The task: Express every line in the entries below, from the line containing "Where should I click to: Open Checkin" down to the line containing "Looking at the screenshot, I should click(180, 701).", as a JSON list of strings with one string per line and blank lines omitted.

Data to process:
<<<<

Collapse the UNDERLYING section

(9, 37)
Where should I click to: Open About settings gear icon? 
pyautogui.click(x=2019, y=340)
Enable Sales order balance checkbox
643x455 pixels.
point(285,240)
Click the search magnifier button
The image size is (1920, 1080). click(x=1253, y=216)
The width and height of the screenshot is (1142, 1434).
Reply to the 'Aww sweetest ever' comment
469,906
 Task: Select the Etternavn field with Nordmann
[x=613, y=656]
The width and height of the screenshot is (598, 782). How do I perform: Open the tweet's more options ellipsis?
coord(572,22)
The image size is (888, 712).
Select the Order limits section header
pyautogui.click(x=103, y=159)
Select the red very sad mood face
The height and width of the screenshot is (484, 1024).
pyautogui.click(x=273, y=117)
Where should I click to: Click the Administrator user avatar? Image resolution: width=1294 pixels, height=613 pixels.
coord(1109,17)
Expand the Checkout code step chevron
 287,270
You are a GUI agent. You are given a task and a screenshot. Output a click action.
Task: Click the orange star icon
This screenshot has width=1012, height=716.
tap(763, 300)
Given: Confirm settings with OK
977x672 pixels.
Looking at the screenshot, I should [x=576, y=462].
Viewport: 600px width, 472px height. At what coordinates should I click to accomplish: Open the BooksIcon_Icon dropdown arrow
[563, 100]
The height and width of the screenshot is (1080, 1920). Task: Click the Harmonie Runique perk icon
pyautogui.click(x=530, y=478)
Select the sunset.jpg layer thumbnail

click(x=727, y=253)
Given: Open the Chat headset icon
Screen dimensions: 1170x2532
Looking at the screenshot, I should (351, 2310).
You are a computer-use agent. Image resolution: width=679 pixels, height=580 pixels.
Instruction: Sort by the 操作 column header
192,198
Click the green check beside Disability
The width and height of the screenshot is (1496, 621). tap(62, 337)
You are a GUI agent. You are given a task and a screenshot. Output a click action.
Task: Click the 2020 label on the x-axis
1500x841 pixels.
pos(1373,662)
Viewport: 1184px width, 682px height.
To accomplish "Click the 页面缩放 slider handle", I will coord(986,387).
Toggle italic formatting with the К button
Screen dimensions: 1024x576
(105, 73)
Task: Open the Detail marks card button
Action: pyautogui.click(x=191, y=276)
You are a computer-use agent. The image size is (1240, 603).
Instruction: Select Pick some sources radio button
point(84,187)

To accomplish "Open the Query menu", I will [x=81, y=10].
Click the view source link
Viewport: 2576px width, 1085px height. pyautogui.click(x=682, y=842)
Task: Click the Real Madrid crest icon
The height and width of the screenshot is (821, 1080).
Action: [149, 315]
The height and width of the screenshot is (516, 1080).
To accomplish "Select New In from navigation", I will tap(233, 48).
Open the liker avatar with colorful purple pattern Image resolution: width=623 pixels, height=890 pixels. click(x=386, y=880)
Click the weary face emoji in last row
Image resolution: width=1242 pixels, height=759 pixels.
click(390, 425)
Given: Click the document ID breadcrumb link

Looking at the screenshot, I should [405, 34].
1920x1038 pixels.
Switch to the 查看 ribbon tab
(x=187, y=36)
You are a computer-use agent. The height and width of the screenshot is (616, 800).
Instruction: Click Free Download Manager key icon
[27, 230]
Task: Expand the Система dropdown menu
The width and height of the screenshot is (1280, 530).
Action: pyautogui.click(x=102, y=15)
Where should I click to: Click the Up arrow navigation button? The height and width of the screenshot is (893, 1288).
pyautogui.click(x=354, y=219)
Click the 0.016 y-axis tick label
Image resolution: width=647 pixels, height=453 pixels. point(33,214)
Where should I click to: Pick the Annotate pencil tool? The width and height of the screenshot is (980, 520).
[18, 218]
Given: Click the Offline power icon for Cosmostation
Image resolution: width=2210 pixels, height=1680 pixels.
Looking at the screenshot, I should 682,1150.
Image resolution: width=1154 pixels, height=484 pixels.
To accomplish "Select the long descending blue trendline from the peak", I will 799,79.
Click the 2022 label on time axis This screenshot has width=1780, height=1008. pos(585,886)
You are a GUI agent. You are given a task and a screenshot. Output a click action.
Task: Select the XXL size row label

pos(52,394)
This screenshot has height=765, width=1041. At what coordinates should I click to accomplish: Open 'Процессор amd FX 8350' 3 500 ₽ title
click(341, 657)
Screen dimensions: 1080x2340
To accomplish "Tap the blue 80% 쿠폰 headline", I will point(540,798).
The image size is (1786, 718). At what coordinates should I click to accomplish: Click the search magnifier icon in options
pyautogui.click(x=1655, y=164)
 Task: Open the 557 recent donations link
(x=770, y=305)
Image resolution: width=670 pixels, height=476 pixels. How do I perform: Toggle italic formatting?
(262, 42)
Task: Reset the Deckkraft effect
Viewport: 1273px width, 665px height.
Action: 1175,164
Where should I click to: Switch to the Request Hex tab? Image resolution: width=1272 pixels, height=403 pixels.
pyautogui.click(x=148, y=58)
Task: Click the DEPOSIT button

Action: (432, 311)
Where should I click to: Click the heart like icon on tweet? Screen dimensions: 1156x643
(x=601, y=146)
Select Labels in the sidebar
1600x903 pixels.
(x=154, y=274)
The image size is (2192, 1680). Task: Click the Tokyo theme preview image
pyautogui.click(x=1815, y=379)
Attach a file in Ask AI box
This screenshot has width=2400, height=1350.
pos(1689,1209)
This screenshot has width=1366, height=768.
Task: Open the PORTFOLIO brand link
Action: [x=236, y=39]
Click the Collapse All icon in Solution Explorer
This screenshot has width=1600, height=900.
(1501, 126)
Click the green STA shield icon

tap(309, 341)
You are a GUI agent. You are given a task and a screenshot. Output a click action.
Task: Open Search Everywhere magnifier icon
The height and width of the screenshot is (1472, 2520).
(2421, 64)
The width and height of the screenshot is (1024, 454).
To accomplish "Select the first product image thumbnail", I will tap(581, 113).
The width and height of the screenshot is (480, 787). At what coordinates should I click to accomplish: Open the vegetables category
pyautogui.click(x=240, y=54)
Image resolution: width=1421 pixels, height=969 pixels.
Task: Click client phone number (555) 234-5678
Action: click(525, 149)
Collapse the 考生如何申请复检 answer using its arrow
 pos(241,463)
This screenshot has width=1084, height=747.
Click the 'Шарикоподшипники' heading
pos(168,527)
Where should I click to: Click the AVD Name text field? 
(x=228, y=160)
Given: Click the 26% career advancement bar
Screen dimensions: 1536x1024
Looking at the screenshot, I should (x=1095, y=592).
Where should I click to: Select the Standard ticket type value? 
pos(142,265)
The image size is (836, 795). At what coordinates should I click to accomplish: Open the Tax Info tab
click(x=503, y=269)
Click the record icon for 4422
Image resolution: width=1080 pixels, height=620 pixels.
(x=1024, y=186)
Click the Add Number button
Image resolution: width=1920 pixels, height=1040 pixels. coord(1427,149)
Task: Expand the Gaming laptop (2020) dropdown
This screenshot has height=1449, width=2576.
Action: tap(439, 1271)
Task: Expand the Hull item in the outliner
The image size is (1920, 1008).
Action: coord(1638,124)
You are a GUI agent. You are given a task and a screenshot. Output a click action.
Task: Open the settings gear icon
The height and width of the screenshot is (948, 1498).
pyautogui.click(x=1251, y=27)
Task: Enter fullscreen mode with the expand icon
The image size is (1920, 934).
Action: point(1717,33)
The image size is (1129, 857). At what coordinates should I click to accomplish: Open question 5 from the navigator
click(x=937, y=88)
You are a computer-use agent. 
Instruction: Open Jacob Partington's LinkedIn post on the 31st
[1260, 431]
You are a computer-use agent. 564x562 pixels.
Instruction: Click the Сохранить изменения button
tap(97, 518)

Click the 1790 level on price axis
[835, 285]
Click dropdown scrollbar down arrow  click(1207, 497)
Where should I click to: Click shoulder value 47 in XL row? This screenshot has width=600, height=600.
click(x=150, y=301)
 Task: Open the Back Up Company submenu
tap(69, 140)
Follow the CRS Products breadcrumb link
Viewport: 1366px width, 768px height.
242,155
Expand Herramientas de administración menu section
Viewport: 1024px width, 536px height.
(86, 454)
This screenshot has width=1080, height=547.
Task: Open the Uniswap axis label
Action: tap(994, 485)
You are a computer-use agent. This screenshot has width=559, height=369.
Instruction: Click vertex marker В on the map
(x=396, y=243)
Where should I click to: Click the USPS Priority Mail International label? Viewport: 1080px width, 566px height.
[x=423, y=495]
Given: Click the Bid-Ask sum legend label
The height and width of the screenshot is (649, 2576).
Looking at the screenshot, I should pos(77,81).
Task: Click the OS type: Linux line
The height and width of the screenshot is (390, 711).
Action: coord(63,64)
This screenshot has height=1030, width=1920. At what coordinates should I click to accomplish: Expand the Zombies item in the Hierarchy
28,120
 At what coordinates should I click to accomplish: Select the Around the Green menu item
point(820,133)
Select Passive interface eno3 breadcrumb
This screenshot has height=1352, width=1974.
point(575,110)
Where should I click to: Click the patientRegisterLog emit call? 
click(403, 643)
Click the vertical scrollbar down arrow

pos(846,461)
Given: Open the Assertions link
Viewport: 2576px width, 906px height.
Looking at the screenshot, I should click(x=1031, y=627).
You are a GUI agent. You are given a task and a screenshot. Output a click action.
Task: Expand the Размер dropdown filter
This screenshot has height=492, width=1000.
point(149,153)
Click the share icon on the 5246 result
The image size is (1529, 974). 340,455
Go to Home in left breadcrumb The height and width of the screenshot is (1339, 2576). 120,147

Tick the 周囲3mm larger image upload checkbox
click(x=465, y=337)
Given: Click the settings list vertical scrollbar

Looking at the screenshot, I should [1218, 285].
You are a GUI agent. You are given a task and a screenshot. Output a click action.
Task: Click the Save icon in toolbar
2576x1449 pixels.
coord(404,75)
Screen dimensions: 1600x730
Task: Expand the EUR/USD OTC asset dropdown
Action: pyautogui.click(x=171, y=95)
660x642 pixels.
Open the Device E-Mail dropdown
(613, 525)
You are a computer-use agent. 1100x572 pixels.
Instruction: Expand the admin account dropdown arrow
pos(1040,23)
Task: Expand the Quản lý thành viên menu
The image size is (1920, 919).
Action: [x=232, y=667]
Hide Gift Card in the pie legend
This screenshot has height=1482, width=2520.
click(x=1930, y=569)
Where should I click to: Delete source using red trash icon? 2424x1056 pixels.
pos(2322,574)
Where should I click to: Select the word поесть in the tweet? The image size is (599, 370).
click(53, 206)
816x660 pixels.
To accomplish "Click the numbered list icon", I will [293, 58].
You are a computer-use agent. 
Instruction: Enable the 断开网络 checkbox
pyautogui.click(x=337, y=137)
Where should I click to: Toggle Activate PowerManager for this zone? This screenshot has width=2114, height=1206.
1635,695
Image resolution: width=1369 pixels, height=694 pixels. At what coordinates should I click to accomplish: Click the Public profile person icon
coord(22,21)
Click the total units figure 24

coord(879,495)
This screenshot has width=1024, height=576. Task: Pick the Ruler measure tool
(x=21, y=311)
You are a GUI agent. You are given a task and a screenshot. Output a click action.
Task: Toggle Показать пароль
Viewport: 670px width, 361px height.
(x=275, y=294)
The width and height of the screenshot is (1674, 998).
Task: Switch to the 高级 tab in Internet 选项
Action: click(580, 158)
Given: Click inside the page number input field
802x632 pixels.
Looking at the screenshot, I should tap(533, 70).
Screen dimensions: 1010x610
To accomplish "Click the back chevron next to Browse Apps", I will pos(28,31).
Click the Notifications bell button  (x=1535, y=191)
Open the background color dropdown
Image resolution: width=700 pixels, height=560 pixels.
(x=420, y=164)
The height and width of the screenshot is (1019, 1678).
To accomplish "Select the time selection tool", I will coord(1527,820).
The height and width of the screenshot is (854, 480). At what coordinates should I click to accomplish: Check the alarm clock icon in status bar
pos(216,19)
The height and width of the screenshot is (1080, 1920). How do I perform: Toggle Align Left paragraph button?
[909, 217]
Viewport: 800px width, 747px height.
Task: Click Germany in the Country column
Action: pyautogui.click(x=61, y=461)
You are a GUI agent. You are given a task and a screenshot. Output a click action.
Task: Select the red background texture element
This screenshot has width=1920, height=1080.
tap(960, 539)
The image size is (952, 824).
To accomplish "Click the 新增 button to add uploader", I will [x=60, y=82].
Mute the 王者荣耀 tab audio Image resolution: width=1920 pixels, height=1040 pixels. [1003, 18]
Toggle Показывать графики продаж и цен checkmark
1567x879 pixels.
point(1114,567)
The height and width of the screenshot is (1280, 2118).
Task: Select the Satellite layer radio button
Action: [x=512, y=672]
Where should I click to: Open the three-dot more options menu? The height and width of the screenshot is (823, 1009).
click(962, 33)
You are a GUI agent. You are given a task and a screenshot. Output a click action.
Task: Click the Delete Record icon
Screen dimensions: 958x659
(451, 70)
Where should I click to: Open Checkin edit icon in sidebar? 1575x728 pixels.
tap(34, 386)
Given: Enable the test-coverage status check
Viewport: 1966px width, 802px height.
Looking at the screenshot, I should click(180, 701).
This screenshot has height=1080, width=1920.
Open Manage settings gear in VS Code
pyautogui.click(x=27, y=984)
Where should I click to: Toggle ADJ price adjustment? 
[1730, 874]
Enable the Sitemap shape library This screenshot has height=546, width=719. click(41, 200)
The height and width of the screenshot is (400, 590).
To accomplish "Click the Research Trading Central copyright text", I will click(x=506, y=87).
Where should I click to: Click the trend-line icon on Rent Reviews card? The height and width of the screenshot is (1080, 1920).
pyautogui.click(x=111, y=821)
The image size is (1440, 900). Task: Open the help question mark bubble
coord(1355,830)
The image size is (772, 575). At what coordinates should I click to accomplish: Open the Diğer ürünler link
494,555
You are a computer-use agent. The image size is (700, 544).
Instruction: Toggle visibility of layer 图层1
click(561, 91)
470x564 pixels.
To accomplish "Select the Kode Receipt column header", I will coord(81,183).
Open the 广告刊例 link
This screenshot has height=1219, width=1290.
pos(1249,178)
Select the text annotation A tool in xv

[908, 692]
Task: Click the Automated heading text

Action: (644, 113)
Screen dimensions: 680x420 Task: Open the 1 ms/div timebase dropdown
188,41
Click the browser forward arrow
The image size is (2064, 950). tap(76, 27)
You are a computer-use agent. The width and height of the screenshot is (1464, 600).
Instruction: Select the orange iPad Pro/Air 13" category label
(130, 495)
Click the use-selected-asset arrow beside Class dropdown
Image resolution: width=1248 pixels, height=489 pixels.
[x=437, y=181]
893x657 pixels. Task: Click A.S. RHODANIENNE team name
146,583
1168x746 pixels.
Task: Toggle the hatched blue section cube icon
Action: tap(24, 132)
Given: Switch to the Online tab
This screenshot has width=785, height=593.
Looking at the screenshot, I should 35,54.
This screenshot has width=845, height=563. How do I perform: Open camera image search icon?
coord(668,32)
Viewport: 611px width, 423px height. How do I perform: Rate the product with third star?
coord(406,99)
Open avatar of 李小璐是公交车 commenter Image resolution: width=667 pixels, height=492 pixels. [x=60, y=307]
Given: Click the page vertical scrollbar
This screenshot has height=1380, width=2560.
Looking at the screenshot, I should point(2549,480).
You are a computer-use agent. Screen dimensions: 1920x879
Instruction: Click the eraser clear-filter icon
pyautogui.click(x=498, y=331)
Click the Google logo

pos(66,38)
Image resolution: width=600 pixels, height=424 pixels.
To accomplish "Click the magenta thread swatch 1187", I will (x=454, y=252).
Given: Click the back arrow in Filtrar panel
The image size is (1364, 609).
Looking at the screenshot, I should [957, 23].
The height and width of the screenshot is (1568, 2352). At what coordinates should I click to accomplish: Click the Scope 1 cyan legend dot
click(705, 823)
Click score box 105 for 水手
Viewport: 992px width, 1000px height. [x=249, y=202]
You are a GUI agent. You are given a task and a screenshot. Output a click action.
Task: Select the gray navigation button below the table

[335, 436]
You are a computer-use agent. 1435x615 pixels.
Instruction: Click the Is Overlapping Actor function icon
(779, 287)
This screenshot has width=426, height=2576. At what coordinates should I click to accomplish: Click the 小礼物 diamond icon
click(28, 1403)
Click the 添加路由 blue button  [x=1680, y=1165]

>>>>

Final result:
[
  "Where should I click to: Open Checkin edit icon in sidebar? 1575x728 pixels.",
  "tap(34, 386)",
  "Given: Enable the test-coverage status check",
  "Viewport: 1966px width, 802px height.",
  "Looking at the screenshot, I should click(180, 701)."
]